Data entries
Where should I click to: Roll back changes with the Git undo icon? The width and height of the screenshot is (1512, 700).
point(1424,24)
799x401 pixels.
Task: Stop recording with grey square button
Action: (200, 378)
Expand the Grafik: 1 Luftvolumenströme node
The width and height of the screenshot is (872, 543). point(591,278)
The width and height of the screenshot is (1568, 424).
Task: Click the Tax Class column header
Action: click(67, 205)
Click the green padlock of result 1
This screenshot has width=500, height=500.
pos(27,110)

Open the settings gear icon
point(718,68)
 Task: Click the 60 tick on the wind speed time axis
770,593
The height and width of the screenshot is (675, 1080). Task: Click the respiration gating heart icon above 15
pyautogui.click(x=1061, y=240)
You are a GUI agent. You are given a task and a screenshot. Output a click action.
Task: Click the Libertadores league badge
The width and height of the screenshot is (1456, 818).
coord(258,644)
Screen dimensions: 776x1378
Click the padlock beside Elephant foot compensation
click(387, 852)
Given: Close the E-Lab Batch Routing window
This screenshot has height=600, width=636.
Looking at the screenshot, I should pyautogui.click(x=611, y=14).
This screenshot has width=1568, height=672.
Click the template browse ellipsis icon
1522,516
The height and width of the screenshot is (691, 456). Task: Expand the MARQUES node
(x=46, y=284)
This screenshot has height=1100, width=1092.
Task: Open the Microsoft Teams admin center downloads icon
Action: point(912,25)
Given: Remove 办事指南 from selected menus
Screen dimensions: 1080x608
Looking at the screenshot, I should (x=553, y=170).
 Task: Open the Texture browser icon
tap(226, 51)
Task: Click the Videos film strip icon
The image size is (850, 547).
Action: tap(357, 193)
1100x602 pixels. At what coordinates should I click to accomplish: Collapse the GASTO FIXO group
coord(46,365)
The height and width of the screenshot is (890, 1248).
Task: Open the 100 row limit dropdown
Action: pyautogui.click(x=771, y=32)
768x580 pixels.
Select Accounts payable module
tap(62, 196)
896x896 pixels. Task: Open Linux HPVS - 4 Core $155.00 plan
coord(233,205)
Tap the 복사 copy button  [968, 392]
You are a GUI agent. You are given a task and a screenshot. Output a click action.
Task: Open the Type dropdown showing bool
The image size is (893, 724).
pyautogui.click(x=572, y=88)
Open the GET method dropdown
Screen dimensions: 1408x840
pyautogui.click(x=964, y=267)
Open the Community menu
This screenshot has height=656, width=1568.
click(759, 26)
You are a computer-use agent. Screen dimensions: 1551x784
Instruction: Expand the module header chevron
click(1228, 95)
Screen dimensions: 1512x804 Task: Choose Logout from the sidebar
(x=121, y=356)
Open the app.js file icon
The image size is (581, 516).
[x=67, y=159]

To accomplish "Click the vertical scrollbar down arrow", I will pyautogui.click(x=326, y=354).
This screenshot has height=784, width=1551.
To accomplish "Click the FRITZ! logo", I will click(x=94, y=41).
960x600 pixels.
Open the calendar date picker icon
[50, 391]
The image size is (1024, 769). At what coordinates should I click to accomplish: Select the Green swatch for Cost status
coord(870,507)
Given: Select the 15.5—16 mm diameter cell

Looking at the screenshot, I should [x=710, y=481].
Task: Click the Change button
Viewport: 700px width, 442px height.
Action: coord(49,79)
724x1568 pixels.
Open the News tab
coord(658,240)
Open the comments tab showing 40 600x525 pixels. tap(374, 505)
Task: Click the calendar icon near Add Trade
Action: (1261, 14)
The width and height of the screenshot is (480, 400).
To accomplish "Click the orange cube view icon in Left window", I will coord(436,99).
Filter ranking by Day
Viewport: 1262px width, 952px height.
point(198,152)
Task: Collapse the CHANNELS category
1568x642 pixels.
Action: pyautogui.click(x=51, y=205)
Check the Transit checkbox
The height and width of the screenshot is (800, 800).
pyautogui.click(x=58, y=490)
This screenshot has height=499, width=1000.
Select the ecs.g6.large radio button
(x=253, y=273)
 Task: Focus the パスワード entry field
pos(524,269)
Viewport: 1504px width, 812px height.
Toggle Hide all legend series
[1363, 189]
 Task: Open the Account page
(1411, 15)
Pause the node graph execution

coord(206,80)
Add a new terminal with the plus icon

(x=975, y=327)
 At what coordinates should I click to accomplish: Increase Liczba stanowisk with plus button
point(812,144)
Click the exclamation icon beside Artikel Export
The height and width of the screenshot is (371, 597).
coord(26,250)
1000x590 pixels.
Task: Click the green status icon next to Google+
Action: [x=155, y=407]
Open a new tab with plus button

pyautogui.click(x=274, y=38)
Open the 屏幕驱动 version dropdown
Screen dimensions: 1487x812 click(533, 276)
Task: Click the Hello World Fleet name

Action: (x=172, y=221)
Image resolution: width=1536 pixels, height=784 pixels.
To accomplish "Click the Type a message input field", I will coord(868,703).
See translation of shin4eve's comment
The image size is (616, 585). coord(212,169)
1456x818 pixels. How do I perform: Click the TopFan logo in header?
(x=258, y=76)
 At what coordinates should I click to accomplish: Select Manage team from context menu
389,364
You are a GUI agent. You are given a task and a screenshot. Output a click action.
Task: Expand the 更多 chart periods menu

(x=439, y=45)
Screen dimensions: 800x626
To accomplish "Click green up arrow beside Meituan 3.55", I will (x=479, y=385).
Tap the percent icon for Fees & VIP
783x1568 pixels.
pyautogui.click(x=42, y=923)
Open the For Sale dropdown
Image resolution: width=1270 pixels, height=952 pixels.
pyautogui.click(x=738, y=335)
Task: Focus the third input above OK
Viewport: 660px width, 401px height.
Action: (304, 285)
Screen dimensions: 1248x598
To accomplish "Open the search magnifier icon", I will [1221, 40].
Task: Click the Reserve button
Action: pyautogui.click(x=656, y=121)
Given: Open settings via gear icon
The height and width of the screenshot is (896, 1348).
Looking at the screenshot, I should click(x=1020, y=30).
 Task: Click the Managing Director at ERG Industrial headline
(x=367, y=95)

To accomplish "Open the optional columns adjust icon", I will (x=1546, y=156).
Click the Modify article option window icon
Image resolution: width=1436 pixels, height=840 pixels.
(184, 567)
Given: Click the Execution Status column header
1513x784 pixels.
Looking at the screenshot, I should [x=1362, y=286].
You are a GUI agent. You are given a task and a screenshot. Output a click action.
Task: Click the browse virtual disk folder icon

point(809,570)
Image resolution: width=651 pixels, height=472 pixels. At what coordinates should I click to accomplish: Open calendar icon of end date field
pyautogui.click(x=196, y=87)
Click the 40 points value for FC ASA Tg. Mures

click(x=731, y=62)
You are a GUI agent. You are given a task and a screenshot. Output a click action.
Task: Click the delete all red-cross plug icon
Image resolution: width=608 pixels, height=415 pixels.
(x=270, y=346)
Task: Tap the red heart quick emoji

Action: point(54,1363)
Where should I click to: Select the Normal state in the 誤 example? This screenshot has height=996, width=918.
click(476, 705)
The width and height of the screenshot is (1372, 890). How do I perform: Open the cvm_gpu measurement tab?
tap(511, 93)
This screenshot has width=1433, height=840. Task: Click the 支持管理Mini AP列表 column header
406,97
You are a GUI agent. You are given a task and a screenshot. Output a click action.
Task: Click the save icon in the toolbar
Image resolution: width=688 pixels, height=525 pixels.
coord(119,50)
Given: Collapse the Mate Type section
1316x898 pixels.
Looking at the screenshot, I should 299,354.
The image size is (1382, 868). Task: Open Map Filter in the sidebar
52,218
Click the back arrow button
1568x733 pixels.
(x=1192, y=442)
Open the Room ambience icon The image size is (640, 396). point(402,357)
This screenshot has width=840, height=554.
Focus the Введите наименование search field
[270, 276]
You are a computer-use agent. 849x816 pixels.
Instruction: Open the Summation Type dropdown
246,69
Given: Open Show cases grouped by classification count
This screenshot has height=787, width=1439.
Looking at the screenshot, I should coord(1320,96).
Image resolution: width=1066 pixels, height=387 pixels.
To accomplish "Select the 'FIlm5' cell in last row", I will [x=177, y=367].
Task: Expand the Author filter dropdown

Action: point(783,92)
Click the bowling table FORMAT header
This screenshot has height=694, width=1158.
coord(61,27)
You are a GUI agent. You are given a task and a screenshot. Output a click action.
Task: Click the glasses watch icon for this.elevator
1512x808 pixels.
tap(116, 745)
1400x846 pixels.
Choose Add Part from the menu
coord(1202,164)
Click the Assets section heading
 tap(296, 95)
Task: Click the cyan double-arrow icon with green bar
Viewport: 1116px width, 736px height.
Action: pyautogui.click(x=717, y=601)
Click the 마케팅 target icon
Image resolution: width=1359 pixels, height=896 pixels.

Task details
Copy out, without any change, the lines of the material from the line with "At what coordinates should I click to accomplish: Increase" to the line with "The image size is (616, 585). coord(212,169)", including both of those lines.

Result of this task
 At what coordinates should I click to accomplish: Increase Liczba stanowisk with plus button
point(812,144)
Click the exclamation icon beside Artikel Export
The height and width of the screenshot is (371, 597).
coord(26,250)
1000x590 pixels.
Task: Click the green status icon next to Google+
Action: [x=155, y=407]
Open a new tab with plus button

pyautogui.click(x=274, y=38)
Open the 屏幕驱动 version dropdown
Screen dimensions: 1487x812 click(533, 276)
Task: Click the Hello World Fleet name

Action: (x=172, y=221)
Image resolution: width=1536 pixels, height=784 pixels.
To accomplish "Click the Type a message input field", I will coord(868,703).
See translation of shin4eve's comment
The image size is (616, 585). coord(212,169)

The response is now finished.